Laki-laki itu menangkup wajah Maura lalu segera mengecup bibir gadis itu dengan singkat."Kamu satu-satunya di mata aku. Kamu yang pertama buat aku dan bakal jadi yang terakhir juga."

"Soal perjanjian kita yang selamanya jadi temen?"

"Itu udah gak berlaku, karena sekarang keadaannya udah beda. Udah gak sama lagi kaya dulu,"tegas Rendra membuat Maura semakin melebarkan senyumnya.

"Kamu udah gak marah kan sama aku?"tanya Maura hati-hati.

Rendra menghela nafas berat sebelum pada akhirnya memilih untuk menggelengkan kepalanya."Awalnya aku marah banget, karena kamu tega gak ngasih tau aku tentang penyakit kamu. Tapi, sekarang aku bisa mahamin cara berfikir kamu, dan aku udah gak marah."

"Beneran?"

"Iya beneran."

"Kamu gak bohong, kan?"

"Enggak, sayang."

"Jangan-jangan ka—"

"Syuttt! Gausah bahas itu,"potong Rendra.
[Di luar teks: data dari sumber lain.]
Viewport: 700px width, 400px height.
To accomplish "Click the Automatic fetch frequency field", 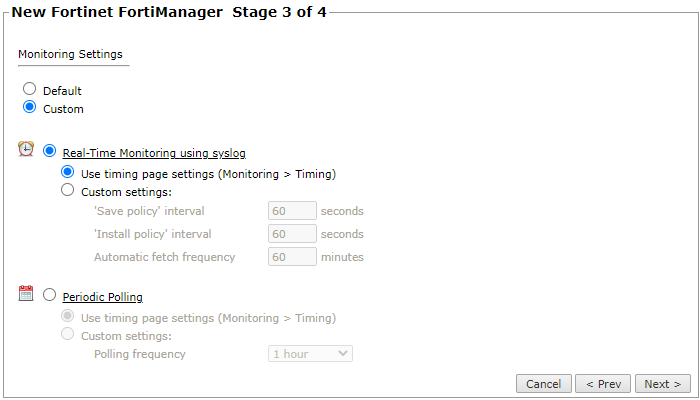I will pos(292,256).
Lantas dia langsung membawa tubuh Maura ke dalam pelukannya, menumpukan dagunya di puncak kepala gadis itu.

Maura yang di perlakukan seperti itupun hanya bisa tersenyum sembari membalas pelukan Rendra. Menikmati kehangatan dan kenyamanan yang dia rasakan saat berada di dalam pelukan seorang Rendra.

"Jangan tinggalin aku,"gumam Rendra dengan mata terpejam.

Mendengar penuturan Rendra justru membuat Maura semakij takut, takut tak bisa bertahan hidup lebih lama lagi. Karena tak tau harus menjawab apa, dia hanya bisa mengangguk kecil.

"Aku gak tau gimana berantakannya hidup aku, tanpa kamu,"ucap Rendra semakin mengeratkan pelukannya.

"Semuanya akan baik-baik aja. Ada ataupun enggaknya aku di hidup kamu. Kamu harus yakin itu."